_WHAT THE TASK ASKS_:
When you find the line with "This screenshot has width=528, height=344." among the records below, reproduce it and each line after it exactly, ending with the line with "has width=571, height=562.".

_INFORMATION PROVIDED_:
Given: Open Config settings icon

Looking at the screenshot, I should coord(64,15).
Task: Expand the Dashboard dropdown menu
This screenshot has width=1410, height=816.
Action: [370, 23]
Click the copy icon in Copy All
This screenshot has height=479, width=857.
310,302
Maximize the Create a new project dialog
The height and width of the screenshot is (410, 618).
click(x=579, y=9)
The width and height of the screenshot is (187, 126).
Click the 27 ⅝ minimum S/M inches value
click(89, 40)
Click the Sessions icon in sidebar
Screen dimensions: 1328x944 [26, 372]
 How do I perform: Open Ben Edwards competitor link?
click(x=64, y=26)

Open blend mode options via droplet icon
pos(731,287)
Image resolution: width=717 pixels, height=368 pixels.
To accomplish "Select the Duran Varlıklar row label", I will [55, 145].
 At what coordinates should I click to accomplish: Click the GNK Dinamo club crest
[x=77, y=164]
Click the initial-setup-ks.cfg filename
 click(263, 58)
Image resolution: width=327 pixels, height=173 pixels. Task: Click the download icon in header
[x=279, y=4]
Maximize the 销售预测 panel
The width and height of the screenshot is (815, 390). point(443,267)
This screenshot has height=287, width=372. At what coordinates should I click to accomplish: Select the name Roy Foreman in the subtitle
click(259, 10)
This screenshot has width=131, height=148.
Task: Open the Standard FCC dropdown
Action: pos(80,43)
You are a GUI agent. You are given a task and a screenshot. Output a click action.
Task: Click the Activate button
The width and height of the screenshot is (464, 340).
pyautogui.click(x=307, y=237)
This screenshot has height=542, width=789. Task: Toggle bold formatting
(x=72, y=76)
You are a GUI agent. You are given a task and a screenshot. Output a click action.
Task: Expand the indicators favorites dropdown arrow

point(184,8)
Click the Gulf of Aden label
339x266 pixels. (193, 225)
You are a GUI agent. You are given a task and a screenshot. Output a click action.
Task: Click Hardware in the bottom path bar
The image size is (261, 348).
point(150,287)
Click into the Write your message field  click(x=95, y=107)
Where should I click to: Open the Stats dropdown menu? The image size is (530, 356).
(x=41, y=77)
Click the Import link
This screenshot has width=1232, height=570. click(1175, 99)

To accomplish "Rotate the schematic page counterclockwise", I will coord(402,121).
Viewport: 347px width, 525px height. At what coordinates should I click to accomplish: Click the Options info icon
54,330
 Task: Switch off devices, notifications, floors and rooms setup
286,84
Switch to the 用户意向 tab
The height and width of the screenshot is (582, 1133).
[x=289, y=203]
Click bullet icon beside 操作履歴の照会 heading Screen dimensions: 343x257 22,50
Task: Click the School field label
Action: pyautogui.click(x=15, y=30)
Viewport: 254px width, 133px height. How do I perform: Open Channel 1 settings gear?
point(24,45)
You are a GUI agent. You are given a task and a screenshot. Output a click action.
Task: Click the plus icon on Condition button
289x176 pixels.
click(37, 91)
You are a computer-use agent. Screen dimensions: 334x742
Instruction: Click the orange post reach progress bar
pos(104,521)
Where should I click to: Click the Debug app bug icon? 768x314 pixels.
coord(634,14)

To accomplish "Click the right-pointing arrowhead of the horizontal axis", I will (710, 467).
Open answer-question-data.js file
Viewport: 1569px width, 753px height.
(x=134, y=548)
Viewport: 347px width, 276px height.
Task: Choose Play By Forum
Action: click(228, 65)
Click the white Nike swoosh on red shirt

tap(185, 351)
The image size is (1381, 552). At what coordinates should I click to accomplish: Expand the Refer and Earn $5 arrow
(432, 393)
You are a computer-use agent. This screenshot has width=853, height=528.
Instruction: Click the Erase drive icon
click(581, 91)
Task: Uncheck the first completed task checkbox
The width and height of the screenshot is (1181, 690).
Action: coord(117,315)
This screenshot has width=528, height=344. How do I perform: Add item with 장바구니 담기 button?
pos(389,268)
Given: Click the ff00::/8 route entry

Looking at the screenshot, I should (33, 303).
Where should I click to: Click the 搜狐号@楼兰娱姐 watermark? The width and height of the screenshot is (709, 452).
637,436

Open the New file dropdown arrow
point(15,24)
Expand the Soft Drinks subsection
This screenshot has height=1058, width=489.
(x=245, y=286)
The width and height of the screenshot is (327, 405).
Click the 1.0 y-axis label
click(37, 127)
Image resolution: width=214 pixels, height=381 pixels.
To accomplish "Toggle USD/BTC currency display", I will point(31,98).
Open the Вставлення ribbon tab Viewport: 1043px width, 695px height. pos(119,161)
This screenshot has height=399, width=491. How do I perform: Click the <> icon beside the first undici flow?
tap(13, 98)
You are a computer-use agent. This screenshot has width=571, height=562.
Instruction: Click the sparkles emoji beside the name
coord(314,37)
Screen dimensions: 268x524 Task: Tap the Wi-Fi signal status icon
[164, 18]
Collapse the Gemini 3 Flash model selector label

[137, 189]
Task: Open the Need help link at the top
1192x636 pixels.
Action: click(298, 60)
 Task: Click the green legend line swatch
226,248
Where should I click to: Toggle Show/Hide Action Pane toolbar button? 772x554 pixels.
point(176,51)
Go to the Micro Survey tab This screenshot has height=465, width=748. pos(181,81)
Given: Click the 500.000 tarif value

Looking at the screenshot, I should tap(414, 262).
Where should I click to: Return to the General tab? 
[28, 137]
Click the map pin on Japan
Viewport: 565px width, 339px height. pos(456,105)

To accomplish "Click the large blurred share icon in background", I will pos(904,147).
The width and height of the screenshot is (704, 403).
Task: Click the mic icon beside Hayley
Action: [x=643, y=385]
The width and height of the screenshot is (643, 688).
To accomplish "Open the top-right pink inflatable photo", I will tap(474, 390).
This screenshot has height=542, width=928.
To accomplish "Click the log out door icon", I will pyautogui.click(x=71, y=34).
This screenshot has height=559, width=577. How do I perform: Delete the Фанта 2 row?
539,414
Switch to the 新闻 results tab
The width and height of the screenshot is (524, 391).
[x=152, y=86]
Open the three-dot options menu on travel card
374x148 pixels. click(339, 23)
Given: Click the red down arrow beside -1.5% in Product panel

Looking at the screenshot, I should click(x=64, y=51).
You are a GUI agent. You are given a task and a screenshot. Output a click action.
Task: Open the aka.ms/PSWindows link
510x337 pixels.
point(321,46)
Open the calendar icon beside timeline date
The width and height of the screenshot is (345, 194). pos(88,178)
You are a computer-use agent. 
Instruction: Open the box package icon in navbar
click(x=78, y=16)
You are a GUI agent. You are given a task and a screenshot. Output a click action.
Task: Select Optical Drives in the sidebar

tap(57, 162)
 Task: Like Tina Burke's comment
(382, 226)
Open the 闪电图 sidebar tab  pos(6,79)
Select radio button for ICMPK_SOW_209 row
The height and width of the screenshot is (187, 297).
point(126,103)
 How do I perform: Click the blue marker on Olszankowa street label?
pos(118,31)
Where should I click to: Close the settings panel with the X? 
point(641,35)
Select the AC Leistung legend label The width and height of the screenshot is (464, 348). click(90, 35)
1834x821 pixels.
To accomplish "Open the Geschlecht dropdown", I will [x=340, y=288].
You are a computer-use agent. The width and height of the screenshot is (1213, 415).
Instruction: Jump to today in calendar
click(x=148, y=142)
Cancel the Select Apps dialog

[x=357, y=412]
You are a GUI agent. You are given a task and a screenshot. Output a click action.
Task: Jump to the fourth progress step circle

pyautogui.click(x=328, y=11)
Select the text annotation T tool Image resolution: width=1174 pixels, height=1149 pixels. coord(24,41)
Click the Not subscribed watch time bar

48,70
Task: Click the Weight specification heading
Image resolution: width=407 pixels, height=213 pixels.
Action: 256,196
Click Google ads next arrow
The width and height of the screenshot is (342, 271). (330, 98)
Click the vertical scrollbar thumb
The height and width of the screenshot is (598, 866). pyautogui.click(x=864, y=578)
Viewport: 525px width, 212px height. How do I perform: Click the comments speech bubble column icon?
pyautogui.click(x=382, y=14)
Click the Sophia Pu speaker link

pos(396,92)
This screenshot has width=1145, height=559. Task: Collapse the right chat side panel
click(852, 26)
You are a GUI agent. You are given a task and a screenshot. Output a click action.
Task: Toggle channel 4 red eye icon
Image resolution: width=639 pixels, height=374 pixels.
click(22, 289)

_ANSWER TO THIS EXERCISE_:
This screenshot has width=528, height=344. How do I perform: Add item with 장바구니 담기 button?
pos(389,268)
Given: Click the ff00::/8 route entry

Looking at the screenshot, I should (33, 303).
Where should I click to: Click the 搜狐号@楼兰娱姐 watermark? The width and height of the screenshot is (709, 452).
637,436

Open the New file dropdown arrow
point(15,24)
Expand the Soft Drinks subsection
This screenshot has height=1058, width=489.
(x=245, y=286)
The width and height of the screenshot is (327, 405).
Click the 1.0 y-axis label
click(37, 127)
Image resolution: width=214 pixels, height=381 pixels.
To accomplish "Toggle USD/BTC currency display", I will point(31,98).
Open the Вставлення ribbon tab Viewport: 1043px width, 695px height. pos(119,161)
This screenshot has height=399, width=491. How do I perform: Click the <> icon beside the first undici flow?
tap(13, 98)
You are a computer-use agent. This screenshot has width=571, height=562.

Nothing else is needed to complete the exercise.